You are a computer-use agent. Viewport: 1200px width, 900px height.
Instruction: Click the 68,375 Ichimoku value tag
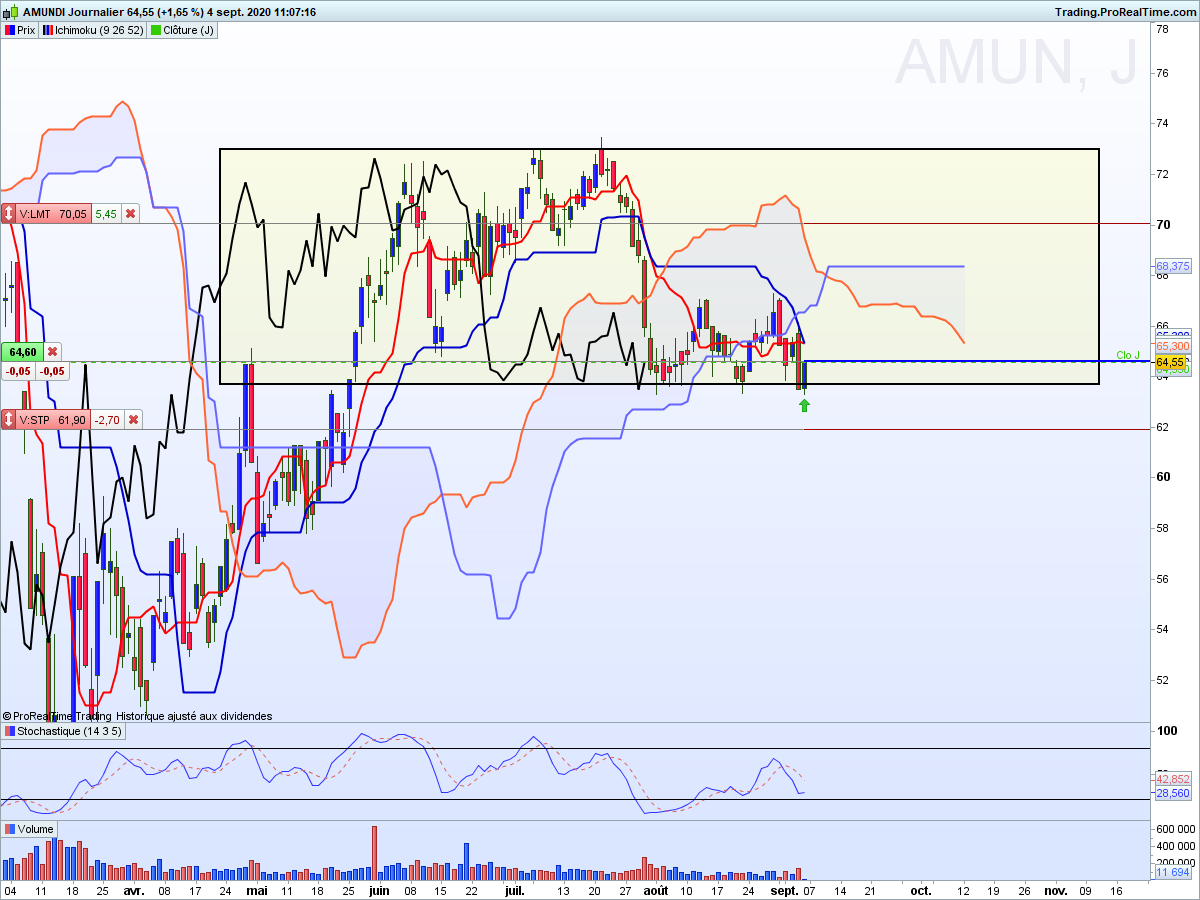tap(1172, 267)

• • •

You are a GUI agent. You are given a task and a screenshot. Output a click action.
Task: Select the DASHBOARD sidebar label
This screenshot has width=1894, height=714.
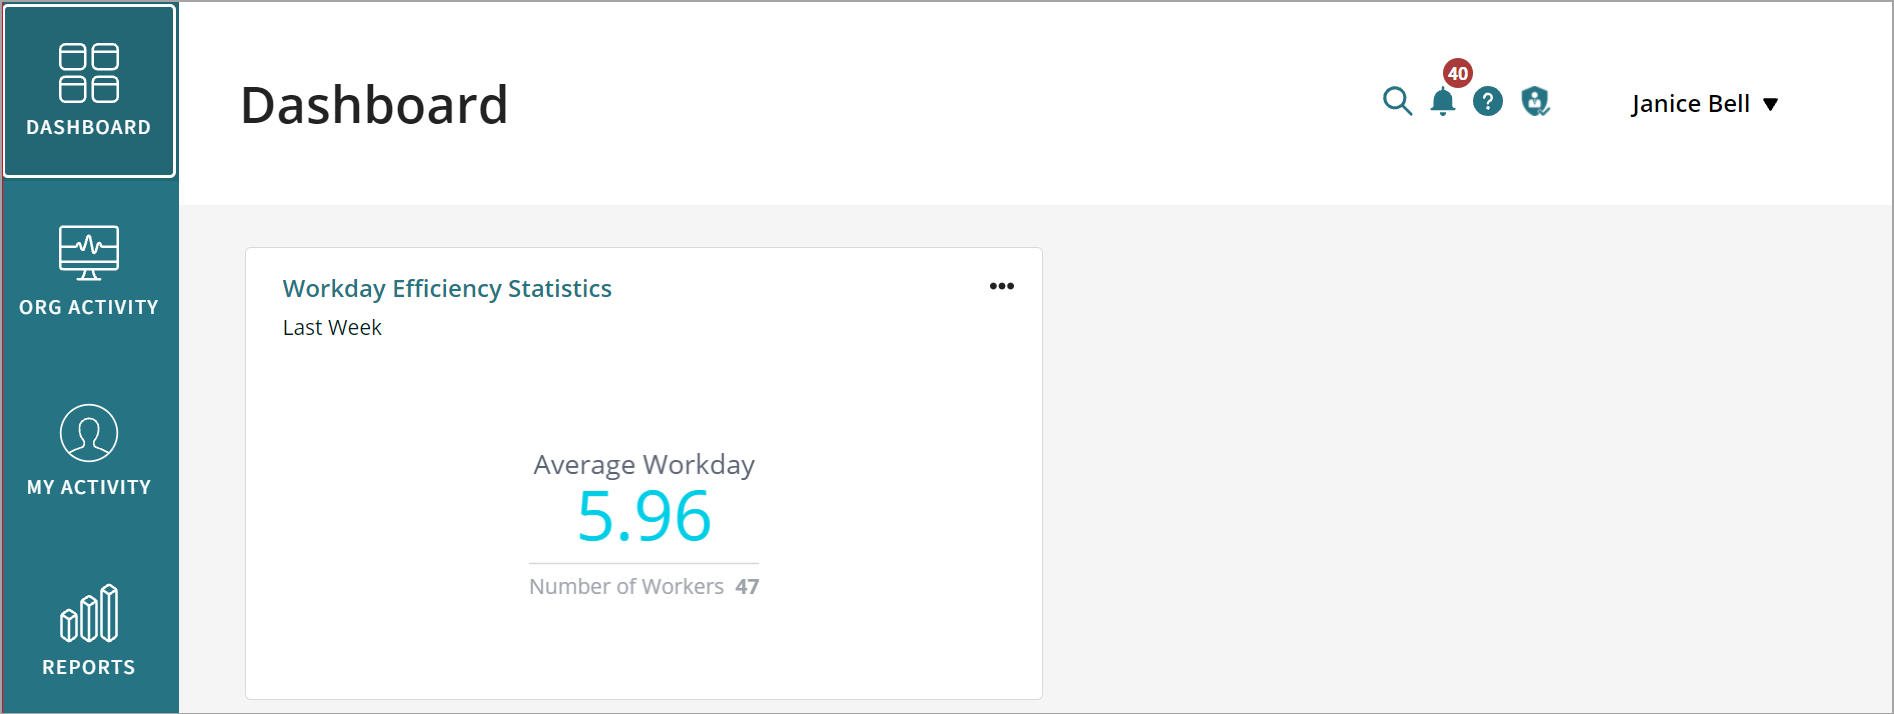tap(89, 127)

• • •

> _Problem_: Your answer should consist of copies of the lines above that include the string "agent".

> _Output_:
You are a computer-use agent. Viewport: 1200px width, 900px height.
You are a GUI agent. You are given a task and a screenshot. Output a click action.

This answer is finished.